A._____ GmbH, Schuldnerin und Beschwerdeführerin,

vertreten durch Rechtsanwalt Dr. iur. X._____,

gegen

B._____ AG, Gläubigerin und Beschwerdegegnerin,

betreffend Konkurseröffnung

Beschwerde gegen ein Urteil des Konkursgerichtes des Bezirksgerichtes Zürich vom 18. Mai 2016 (EK160689)

- 2 - Erwägungen:

1. Die Schuldnerin und Beschwerdeführerin (nachfolgend Schuldnerin) ist seit dem 7. Januar 2010 im Handelsregister eingetragen und bezweckt in erster Linie die Herstellung, Reparatur und den Handel von Prothesen, Orthesen und Schuheinlagen sowie orthopädisch verwandten Produkten. Sie erbringt dazu Beratungen und Dienstleistungen im Orthopädiesektor (act. 5/2 und act. 8). Mit Urteil vom 18. Mai 2016 eröffnete das Konkursgericht des Bezirksgerichts Zürich den Konkurs über die Schuldnerin (act. 3 = act. 6 = act. 7/11; nachfolgend zitiert als act. 6). Gegen diesen Entscheid erhob die Schuldnerin beim Obergericht des Kantons Zürich mit Eingabe vom 30. Mai 2016 (Datum Poststempel) rechtzeitig Beschwerde (act. 2 i.V.m. act. 7/14). Sie beantragt die Aufhebung des Konkurses und ersucht um Erteilung der aufschiebenden Wirkung. Mit Verfügung vom 31. Mai 2016 wurde der Beschwerde einstweilen die aufschiebende Wirkung erteilt (act. 10). Auf die Fristansetzung zur Leistung eines Kostenvorschusses konnte verzichtet werden, da die Schuldnerin die Kosten des Beschwerdeverfahrens von Fr. 750.– bereits vorgeschossen hatte (act. 5/12 und act. 12).
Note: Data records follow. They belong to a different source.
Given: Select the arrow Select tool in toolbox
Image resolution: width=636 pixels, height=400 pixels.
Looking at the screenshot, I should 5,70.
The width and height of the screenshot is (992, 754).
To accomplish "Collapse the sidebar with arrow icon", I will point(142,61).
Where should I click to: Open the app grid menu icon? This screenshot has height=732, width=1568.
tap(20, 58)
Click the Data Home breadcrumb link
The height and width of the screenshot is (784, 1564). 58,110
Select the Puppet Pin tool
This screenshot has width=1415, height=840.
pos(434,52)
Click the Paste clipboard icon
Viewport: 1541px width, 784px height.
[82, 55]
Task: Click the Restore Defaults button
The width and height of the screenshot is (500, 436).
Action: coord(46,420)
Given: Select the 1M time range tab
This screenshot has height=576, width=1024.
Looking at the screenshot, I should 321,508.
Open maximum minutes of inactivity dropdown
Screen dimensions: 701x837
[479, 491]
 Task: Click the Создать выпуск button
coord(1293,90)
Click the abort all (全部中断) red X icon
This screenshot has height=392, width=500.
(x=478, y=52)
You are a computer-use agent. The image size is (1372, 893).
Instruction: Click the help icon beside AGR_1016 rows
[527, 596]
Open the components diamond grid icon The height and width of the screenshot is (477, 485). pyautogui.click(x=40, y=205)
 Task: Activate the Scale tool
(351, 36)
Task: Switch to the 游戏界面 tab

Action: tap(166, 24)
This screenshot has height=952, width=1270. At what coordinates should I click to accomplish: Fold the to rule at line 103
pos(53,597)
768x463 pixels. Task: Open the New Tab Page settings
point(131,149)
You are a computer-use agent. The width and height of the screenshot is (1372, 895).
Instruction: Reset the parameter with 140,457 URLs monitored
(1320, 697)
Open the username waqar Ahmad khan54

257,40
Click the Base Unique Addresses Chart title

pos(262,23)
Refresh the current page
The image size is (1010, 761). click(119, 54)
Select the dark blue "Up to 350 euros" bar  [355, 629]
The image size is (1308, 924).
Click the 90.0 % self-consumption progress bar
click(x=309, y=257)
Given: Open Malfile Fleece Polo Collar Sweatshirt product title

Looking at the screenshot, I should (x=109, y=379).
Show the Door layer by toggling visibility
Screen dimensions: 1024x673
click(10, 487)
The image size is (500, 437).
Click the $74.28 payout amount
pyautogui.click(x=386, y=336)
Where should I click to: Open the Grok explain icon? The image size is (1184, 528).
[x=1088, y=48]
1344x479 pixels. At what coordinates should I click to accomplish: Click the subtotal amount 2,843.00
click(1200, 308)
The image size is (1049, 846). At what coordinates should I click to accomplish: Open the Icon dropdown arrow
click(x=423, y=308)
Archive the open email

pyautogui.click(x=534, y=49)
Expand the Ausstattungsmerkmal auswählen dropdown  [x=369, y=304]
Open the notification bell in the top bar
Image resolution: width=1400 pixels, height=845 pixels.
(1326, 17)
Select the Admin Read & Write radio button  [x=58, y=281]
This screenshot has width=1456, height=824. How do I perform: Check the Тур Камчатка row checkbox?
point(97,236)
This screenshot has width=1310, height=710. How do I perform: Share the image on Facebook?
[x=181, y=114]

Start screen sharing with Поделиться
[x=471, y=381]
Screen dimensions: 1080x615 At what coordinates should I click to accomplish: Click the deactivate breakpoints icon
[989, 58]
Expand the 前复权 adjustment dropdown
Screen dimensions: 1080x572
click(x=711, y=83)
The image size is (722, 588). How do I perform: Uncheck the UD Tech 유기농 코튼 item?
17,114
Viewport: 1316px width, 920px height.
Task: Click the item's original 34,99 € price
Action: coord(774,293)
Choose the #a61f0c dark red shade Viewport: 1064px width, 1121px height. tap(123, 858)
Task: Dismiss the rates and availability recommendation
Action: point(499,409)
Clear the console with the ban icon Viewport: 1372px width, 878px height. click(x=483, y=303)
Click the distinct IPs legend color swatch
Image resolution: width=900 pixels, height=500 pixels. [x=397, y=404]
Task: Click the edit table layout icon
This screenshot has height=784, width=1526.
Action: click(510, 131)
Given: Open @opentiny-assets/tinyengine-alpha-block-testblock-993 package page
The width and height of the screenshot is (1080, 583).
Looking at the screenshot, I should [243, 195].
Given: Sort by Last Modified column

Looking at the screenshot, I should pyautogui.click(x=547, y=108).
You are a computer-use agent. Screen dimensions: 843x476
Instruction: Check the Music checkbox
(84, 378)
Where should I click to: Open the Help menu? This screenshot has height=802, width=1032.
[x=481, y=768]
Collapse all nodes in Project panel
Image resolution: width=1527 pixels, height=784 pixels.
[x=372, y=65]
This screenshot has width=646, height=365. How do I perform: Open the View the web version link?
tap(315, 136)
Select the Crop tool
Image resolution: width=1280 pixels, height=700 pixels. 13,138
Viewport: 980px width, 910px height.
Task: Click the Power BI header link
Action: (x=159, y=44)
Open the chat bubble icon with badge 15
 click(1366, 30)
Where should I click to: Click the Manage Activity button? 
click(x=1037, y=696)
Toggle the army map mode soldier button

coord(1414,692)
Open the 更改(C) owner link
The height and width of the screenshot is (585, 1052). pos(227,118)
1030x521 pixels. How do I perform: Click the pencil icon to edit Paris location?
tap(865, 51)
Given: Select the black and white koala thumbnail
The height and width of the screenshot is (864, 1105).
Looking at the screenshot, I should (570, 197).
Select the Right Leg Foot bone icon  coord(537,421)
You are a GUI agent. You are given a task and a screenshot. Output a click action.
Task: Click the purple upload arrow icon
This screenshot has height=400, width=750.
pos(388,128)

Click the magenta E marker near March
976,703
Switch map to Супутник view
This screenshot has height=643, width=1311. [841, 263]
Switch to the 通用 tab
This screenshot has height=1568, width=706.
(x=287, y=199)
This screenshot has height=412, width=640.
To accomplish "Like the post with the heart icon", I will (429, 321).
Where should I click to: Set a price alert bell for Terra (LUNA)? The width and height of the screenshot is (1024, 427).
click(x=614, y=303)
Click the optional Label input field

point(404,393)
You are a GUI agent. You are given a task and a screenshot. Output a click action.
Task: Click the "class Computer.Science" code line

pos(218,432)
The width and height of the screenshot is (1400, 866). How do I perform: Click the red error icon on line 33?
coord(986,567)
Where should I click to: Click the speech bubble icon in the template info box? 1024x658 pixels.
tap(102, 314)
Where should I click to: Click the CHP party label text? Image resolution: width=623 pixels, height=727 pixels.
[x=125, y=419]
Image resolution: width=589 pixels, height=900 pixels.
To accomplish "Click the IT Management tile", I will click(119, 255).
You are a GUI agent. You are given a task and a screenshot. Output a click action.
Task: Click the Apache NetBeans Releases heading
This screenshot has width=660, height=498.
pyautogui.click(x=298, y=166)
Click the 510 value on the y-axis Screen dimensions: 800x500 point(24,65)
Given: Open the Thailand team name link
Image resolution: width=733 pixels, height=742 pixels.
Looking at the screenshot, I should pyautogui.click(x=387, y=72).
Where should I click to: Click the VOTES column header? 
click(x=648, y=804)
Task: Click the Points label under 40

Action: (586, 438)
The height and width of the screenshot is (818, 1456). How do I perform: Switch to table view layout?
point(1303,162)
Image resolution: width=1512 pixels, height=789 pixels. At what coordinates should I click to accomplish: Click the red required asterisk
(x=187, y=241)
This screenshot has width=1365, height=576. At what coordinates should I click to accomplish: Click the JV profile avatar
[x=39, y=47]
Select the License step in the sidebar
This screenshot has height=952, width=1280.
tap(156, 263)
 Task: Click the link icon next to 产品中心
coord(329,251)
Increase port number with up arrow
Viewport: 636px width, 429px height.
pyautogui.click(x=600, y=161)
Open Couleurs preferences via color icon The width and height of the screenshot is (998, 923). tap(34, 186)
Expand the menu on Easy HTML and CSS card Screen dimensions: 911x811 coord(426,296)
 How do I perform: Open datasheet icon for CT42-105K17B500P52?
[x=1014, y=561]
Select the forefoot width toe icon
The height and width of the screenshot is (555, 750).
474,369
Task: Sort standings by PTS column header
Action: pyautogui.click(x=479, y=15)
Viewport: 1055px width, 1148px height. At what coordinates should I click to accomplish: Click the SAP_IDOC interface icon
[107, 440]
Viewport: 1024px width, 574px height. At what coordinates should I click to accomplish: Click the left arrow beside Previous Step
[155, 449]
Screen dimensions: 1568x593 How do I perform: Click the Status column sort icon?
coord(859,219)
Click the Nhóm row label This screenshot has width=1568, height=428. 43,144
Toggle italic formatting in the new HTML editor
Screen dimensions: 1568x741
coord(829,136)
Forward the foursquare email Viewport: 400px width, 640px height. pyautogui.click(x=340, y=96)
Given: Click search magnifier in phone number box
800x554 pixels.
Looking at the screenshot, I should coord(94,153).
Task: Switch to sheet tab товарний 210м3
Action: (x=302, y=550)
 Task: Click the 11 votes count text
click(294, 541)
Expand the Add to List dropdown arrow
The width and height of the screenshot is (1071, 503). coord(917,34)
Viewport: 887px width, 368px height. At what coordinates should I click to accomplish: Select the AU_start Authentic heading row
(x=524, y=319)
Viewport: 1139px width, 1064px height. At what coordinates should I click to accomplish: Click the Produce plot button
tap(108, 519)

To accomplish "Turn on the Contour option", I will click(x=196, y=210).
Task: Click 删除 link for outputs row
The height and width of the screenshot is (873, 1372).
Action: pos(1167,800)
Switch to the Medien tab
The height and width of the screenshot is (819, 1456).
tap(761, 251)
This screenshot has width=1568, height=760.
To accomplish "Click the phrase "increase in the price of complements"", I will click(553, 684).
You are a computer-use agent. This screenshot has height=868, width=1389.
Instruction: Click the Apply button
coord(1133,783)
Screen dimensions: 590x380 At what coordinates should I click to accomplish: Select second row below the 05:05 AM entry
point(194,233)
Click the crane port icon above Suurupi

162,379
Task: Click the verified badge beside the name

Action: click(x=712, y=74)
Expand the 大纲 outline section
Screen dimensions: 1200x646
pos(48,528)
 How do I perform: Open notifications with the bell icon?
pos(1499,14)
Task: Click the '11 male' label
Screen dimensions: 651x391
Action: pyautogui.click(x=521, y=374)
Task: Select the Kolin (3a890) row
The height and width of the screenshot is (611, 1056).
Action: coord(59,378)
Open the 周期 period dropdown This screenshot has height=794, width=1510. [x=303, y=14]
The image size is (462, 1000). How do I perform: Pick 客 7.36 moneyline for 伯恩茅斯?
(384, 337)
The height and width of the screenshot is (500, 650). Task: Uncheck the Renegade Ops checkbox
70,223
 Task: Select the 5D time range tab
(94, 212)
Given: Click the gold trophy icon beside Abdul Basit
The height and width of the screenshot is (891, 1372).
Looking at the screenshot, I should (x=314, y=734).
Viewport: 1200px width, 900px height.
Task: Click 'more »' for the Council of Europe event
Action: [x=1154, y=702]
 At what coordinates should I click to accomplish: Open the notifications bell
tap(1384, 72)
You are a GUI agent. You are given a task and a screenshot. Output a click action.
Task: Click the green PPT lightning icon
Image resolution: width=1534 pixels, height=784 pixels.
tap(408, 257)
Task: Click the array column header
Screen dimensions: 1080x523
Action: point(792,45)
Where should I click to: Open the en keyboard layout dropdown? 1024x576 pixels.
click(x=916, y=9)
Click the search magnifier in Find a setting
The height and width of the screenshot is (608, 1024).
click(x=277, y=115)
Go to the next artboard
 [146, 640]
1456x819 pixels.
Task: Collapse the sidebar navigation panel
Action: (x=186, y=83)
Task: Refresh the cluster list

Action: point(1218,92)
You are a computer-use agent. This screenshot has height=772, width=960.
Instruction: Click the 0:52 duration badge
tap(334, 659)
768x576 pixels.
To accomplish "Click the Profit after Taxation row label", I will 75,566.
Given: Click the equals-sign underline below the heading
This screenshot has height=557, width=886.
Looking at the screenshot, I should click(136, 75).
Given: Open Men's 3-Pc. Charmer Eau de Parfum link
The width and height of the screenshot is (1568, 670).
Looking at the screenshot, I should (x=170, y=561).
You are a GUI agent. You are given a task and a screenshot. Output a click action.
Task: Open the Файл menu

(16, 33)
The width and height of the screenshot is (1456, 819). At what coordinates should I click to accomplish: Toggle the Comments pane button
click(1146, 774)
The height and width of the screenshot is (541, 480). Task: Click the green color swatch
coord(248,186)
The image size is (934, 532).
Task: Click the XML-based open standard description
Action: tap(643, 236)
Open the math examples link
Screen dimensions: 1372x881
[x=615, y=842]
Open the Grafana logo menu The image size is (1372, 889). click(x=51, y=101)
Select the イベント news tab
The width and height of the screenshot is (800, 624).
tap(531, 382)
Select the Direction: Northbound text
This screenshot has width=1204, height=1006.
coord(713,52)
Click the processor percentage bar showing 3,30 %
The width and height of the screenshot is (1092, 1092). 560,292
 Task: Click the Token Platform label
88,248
Die Akten der Vorinstanz wurden beigezogen (act. 7). Das Verfahren ist spruchreif. 2. 2.1. Gemäss Art. 174 Abs. 2 SchKG kann die Konkurseröffnung im Beschwerdeverfahren aufgehoben werden, wenn die Schuldnerin mit der Einlegung des Rechtsmittels ihre Zahlungsfähigkeit glaubhaft macht und einen der drei gesetzlich vorgesehenen Konkurshinderungsgründe (Tilgung, Hinterlegung oder Gläubigerverzicht) urkundlich nachweist. Neue Behauptungen und Urkundenbeweise sind unabhängig davon, ob sie vor oder nach dem erstinstanzlichen Entscheid ergangen sind, zulässig, müssen indes vor Ablauf der Beschwerdefrist beigebracht werden (BGE 136 III 294 und BGE 139 III 491). Da es sich bei der Beschwerdefrist um eine gesetzliche Frist handelt, ist die Gewährung einer Fristerstreckung bzw. einer Nachfrist ausgeschlossen (Art. 144 Abs. 1 ZPO).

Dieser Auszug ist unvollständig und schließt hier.